Sepanjang tahun lalu, INA mampu membukukan laba bersih senilai Rp2,62 triliun. Jumlah ini meningkat lebih dari 1.000 persen dibandingkan 2021, yakni Rp231,24 miliar. Adapun, total aset lembaga yang baru berdiri 2 tahun ini telah mencapai Rp99,85 triliun.
Selain itu, penempatan modal INA sepanjang tahun lalu juga meningkat, terutama dana yang dipupuk ke dalam instrumen ekuitas, yakni dari Rp3,24 triliun pada 2021 menjadi Rp10,83 triliun pada 2022 atau naik 234,25 persen.

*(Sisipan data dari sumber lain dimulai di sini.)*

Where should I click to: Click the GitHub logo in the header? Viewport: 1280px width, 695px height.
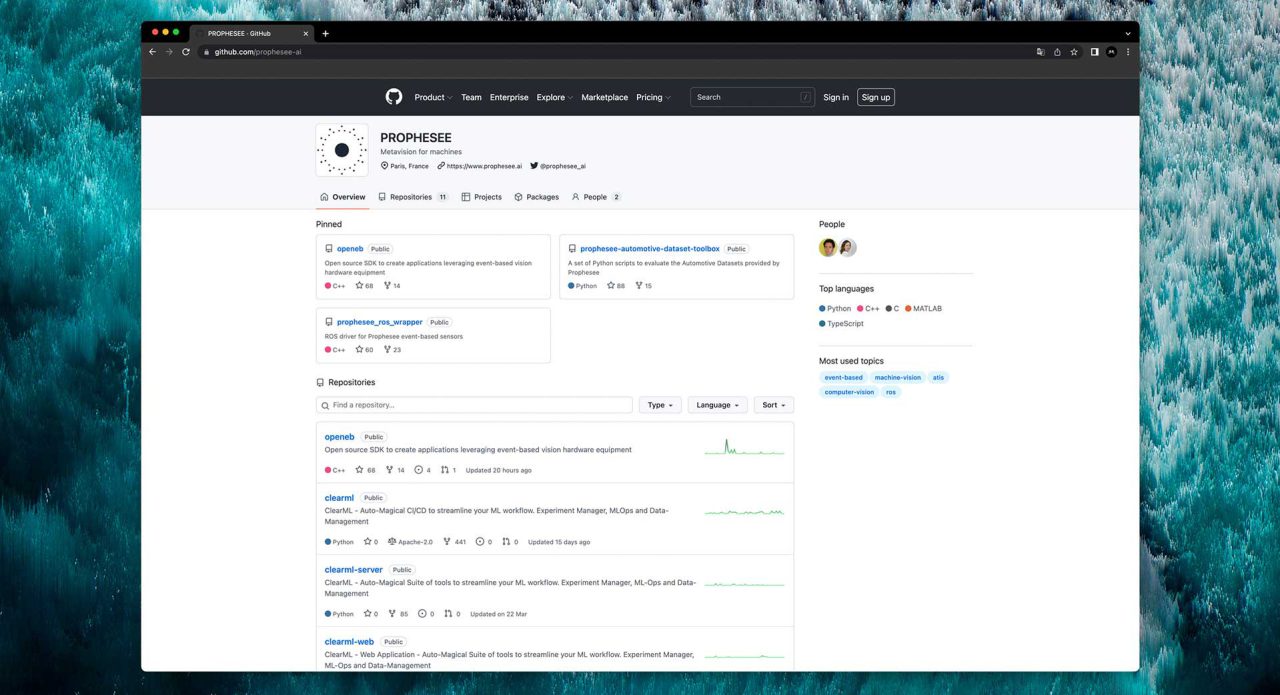393,97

Di tengah kinerja ciamik ini, INA diperkirakan menghadapi ujian cukup berat untuk mempertahankan performanya pada 2023 dan 2024 seiring gelaran Pemilihan Umum (Pemilu).
Ekonom Center of Reform on Economics (Core) Indonesia Yusuf Rendy Manilet mengatakan bahwa INA dinilai masih mampu mempertahankan performanya pada tahun politik selama tidak ada friksi, yang mampu mengganggu iklim politik dan keamanan di dalam negeri.

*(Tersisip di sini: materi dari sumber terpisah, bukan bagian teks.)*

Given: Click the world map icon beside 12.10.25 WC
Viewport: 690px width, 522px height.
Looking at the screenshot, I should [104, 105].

“Tanpa adanya friksi yang kemudian bisa mengancam stabilitas politik dan keamanan dalam negeri, saya kira pasar keuangan akan masih cenderung berada pada level yang cukup positif,” ujar Yusuf saat dihubungi Bisnis, Senin (15/5/2023).
Baca Juga
Dia mengatakan dengan terkendalinya situasi politik dan keamanan, penempatan dana oleh INA pada tahun politik dinilai masih akan berjalan pada level yang stabil.
INA secara resmi mulai beroperasi sejak 16 Februari 2021. Lembaga tersebut berperan sebagai dana investasi khusus atau sovereign wealth fund pemerintah.
Lembaga ini bertugas menghimpun pendanaan atau modal terutama dari luar negeri untuk dimasukkan ke dalam sejumlah sektor usaha di dalam negeri. Adapun, sektor bisnis yang telah digeluti INA antara lain infrastruktur, khususnya jalan tol dan telekomunikasi.